It's a lot cheaper to get fat pipes than to pay for data transfer in the cloud at scale.

anon1m0us|6 years ago

To function at youtube scale, you need access to multiple backbones. Yes, I agree, Sprint will run an OC3, or fiber, what have you, to your office anywhere in America for $15,000 a month, but that will still be several hops from UUNET.

That Sprint line is like a farm to market road to your warehouse, which works fine when you are serving customers from an ecommerce site or sending and receiving emails or even opening files from NYC and your onprem cloud is in NYC.

It breaks down when you need higher throughput to serve millions of customers. At that point, you need to be at the crossroads of a couple interstate highways which would be analogous to a carrier hotel like at 1 Wilshire in Los Angeles.

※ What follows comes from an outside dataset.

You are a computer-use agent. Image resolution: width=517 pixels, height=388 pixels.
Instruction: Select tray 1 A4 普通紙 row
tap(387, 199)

I expect oxide.computer will open up on demand scalability to existing service providers who already rent the physical space in locations like 1 Wilshire. Most of those providers today buy hardware from HP or Dell, which is expensive and then also have to manage the software layer on top.

From what I can tell, based on the very little actual product marketing I have found, is that oxide will provide a turnkey solution from one shop. Unfortunately, at the moment, it's hard to figure out what the company actually does, because it's about the team right now.

stormbeard|6 years ago

That sounds exactly like what Nutanix does.

anon1m0us|6 years ago

Kind of and after some digging, I think the difference is this: https://www.nutanix.com/products/hardware-platforms#nutanix

Notice how the hardware is actually sold by IBM, Dell, etc.

The difference is oxide is building and selling the physical hardware themselves. When the customer needs more capacity, they could just order 10 new, let's call them "blade" type computers from Oxide and pop them in a rack at much lower cost than a blade from IBM.